Saved data entries:
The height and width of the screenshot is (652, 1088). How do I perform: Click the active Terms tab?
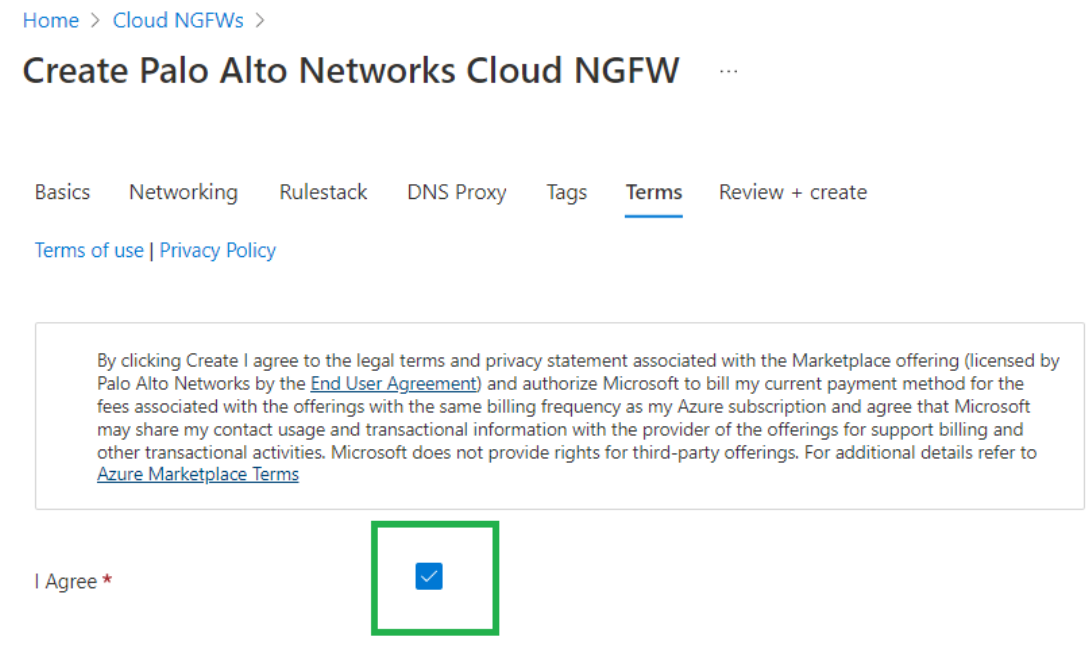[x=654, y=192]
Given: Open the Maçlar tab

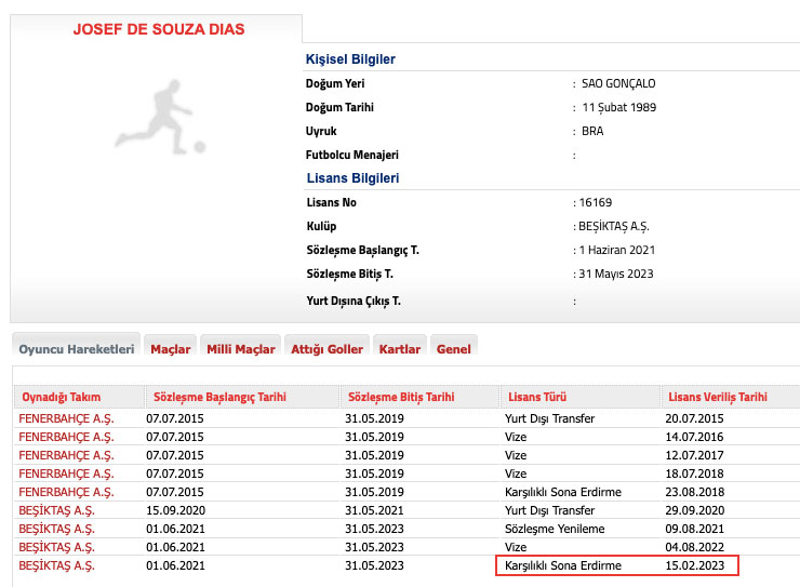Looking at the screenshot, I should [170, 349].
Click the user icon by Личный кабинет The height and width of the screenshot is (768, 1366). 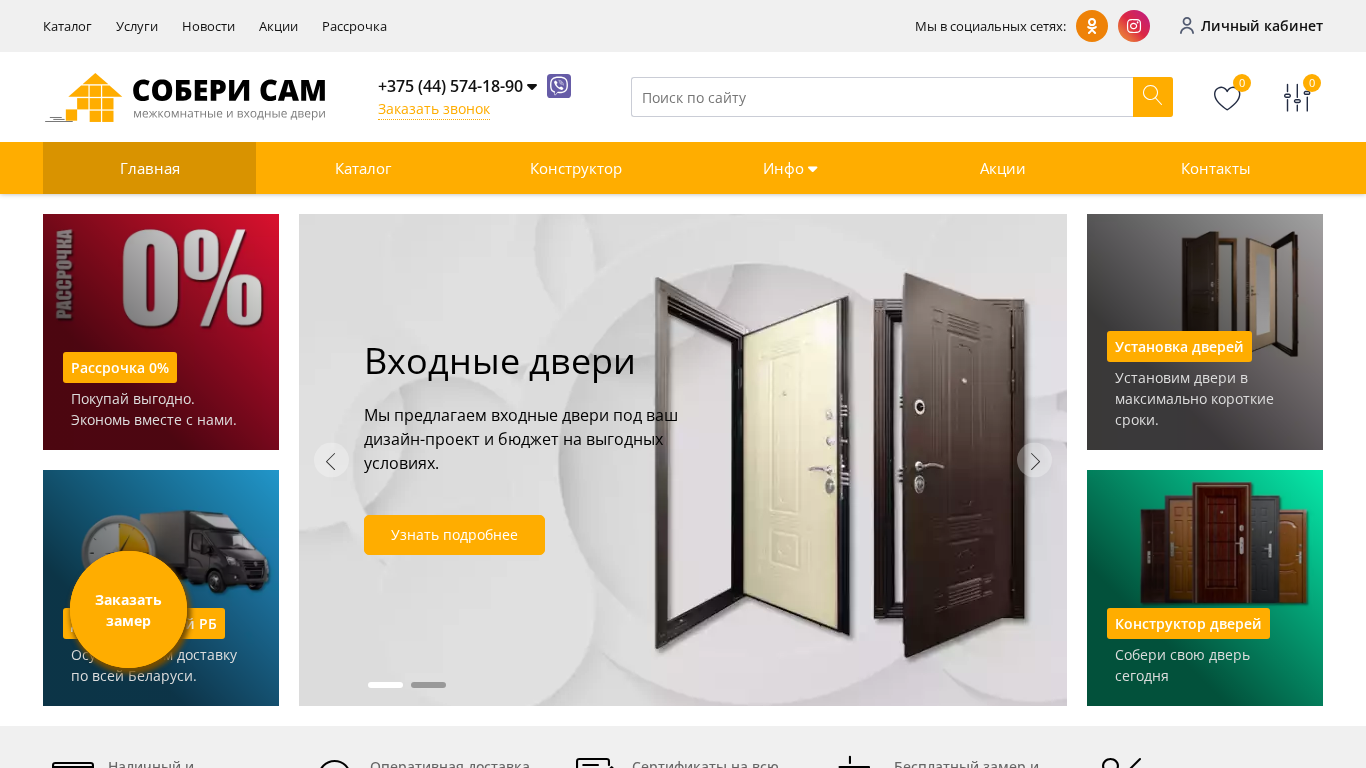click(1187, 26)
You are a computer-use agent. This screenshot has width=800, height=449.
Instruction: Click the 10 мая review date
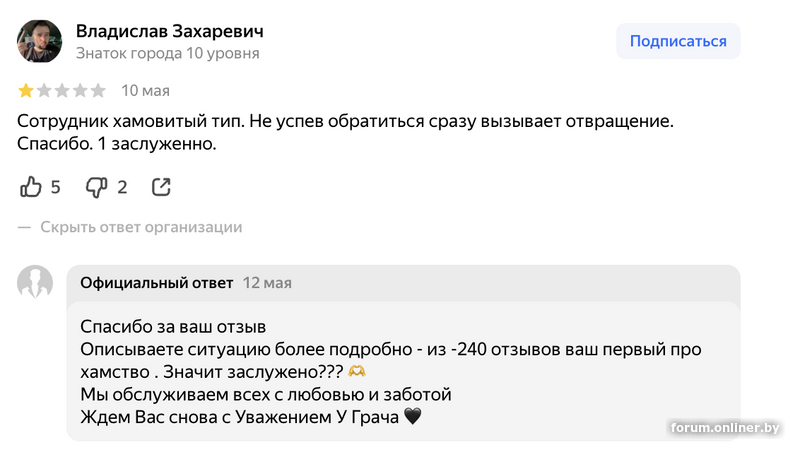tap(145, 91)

## ACTIVITY
Transcribe, word for word, the line holding "You are a computer-use" and all lines after it in the entries above, ending with the last. Only those lines; no pictures.

## ANSWER TO THE PROBLEM
You are a computer-use agent. This screenshot has width=800, height=449.
Instruction: Click the 10 мая review date
tap(145, 91)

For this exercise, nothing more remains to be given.